◆ Source text

────────────────

Glue Cost Model — DPUs Explained
DPU = Data Processing Unit
= 4 vCPUs + 16 GB RAM
Billed per DPU-second
Standard Spark job: min 2 DPUs, default 10 DPUs
Python Shell job: 0.0625 DPU (1/16th DPU)
Cost optimization:
- Use Python Shell for small data (huge cost savings)
- Right-size DPU count for job size
- Enable job bookmarks to avoid reprocessing
- Use Parquet output (less data = fewer DPU-seconds)
Amazon EMR — Deep Dive
What EMR Actually Is
ELI5: EMR is the “bring your own cluster” option for big data. AWS launches EC2 instances and installs the open-source big data stack (Hadoop, Spark, Hive, HBase, Presto, Flink) for you. You get full control over the software, configuration, and cluster lifecycle. It’s more powerful and more complex than Glue.

────────────────

◆ Available data

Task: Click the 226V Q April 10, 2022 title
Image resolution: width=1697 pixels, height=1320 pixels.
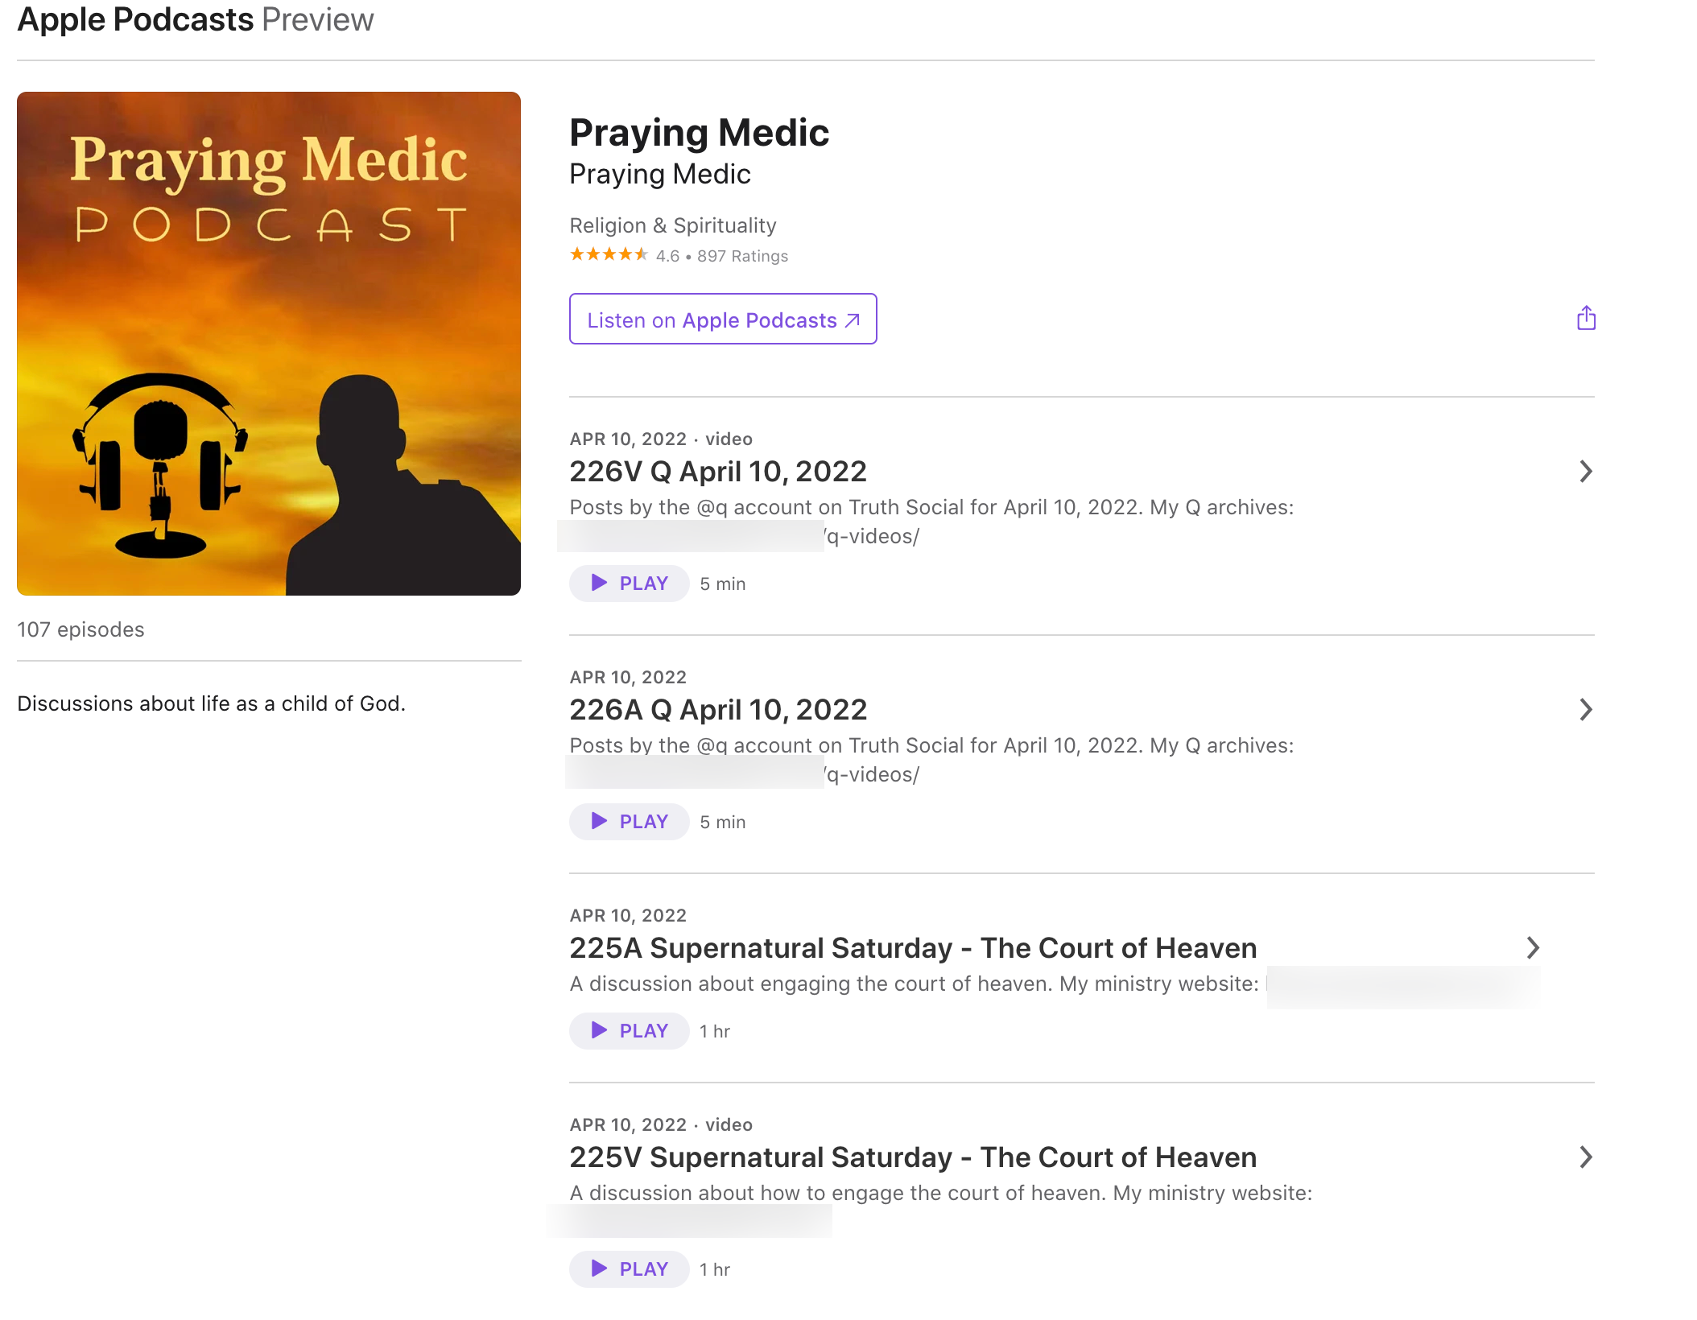Action: (717, 472)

────────────────

◆ What is asked
- a) According to the Glue and EMR notes, how much memory does one DPU include?
- b) For each statement below, say whether it agrees with the Glue and EMR notes, and quote the words that decide it. (i) A Python Shell job uses one sixteenth of a DPU. (ii) A standard Spark job uses 2 DPUs by default. (iii) EMR is less complex than Glue.

◆ Results for the exercise
- a) 16 GB of RAM.

- b)
(i) Yes: "Python Shell job: 0.0625 DPU (1/16th DPU)"
(ii) No: "min 2 DPUs, default 10 DPUs"
(iii) No: "It’s more powerful and more complex than Glue."